To many Venezuelans, it is a sentimental reminder of a country left behind.
Rolando and Samantha Sandrea are two of those Venezuelans who escaped the economic and political turmoil of Venezuela and charted a course to Canada.
The economic safety they hoped for was short lived when Rolando Sandrea was laid off from his job as a chemical engineer.
It gave him the impetus to realize his dream of owning a restaurant featuring the street food of his homeland.
Judging by the smile on his face, Sandrea is exactly where he was destined to be.
Ávila Arepa offers unpretentious, authentic food made by people who pack as much love into those pockets as they do meat, cheese and vegetables. If you’ve held one of these hefty South American sandwiches in your hand, you know that says a lot.
The corn flour arepa, similar to the El Salvadorean pupusa, is a round dough patty, grilled, then sliced open and packed with a variety of fillings.
Twelve traditional arepas are on offer, most featuring a combination of meat and cheese. The pelua, stuffed with tender pulled beef and sharp cheddar is perhaps the simplest, yet the one most favoured by our group of five.

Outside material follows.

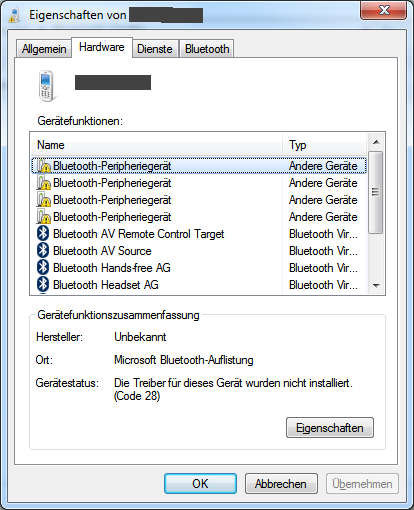414x510 pixels.
Task: Click the scroll up arrow in device list
Action: [x=376, y=142]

The pabellón, according to Senor Sandrea, is the signature arepa with pulled beef, plantain, black beans and feta cheese. It certainly has the flavour, and with those ingredients, you’re going to be needing extra serviettes.

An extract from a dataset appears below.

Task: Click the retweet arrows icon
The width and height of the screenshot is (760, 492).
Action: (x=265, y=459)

Like Ávila, the most famous mountain in Venezuela (and the restaurant’s namesake), the pabellón is the arepa to conquer.
La Candelaria, a chorizo and cheddar cheese arepa is similar to those found in the Candelaria (hence the name) district of Caracas.
The Spanish sausage provides loads of flavour, but the thinly sliced, drier rounds put up a noticeable resistance. Using a crumbled chorizo would solve that problem.
One arepa should satisfy most appetites, especially when accompanied by a serving of the yucca fritas, a sizzling-hot stack of cassava fries served with a chimichurri-style condiment heavy on parsley and cilantro.
The cachapa, a sweet corn pancake stuffed with the house-made white cheese called queso de mano is the highlight of the sides. Hot, sweet, savoury, gooey: it checks off all the boxes, and if you’re looking for more cheesy goodness, ask for the tequeños, little bread rolls stuffed with more cheese.
Drinks and dessert
The drink menu is simple with a handful of rum-based cocktails, a couple of well-known beers, some South American sodas and a non-alcoholic beverage called papelón con limón (sugar cane juice with lime).
That beverage, by the way, turns into the paperón by simply adding a shot of dark rum. Highly recommended.
Save room for dessert, even if it’s just a bite. You won’t go wrong with the tres leches, a creamy sponge cake laced with coconut, or the quesillo, Venezuela’s version of crème caramel.